When you write about labor, a common mistake is to oversimplify the government’s role as always “pro-business.” Often it was, especially in the use of troops or injunctions, but your best answers show the reasoning officials used (maintaining mail delivery, public order) and the constitutional tensions involved.
New social patterns: leisure, consumer culture, and changing roles
Cities created new forms of mass culture:
- department stores and advertising encouraged consumer identity
- spectator sports and vaudeville provided new entertainment
- newspapers and popular literature connected city residents to national trends
Women’s roles also shifted in important ways. More women worked for wages in factories, shops, and offices (though opportunities varied sharply by class and race). At the same time, reform movements—settlement houses, temperance activism, and municipal reform campaigns—expanded women’s influence in public life even before national suffrage.
Connecting urbanization back to the West and immigration
These topics are not separate stories. Western expansion fed cities with resources (meat, grain, minerals), and railroads tied western production to urban markets. Immigration supplied labor for both western railroads and eastern factories. In turn, urban political debates about labor, citizenship, and “Americanism” shaped national policies—like immigration restriction and federal interventions in strikes.
Exam Focus
- Typical question patterns:
- Explain causes and effects of urbanization, linking immigration, industrial jobs, and new technologies.

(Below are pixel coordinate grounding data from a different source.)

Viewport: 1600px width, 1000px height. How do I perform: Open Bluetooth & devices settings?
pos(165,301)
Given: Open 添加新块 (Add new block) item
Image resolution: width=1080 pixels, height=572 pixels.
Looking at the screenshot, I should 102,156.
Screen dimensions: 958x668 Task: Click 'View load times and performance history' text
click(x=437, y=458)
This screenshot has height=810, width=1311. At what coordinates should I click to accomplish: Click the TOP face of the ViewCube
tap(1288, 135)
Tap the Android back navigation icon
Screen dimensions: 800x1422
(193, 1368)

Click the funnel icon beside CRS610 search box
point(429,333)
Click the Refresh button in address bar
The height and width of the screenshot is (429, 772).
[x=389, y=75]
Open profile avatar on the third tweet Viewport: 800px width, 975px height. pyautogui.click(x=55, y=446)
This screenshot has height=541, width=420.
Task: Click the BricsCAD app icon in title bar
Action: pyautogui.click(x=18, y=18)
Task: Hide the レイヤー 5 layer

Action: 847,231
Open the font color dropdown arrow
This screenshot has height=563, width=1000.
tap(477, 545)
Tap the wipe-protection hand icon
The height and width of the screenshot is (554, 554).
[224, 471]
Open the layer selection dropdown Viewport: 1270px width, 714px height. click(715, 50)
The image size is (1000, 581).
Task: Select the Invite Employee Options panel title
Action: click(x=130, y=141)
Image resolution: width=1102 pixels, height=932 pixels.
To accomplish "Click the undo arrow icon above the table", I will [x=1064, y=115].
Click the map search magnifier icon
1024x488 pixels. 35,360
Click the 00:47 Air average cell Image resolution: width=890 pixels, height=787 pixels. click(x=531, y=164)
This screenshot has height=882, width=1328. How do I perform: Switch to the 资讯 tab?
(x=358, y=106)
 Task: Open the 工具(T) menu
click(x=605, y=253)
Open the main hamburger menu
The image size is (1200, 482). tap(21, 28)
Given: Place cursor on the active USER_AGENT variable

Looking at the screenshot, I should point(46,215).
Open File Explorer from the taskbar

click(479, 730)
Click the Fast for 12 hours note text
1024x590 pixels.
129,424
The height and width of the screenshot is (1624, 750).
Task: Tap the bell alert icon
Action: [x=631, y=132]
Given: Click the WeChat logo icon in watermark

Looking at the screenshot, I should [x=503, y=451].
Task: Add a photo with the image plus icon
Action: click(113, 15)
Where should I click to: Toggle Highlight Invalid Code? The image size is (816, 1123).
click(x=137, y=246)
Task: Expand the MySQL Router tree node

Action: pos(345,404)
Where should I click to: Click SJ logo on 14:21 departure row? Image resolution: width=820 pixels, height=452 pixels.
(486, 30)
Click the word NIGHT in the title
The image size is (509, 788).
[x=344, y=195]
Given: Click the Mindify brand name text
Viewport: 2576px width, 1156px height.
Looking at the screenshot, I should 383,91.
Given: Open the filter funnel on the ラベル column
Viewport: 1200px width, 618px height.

- Analyze responses to urban problems (machines vs. reformers; settlement houses; Social Gospel) and evaluate effectiveness.
- Use a specific development (tenements, political machines, major strikes) as evidence for broader claims about industrial society.
- Common mistakes:
- Treating political machines as only criminal operations; stronger answers explain both services provided and corruption.
- Writing about “urban problems” without a mechanism (how tenements formed, why sanitation lagged, how transit changed city geography).
- Confusing Gilded Age reforms (settlement houses, municipal reforms, Social Gospel) with later New Deal programs; keep solutions anchored in what existed in the 1870s–1890s.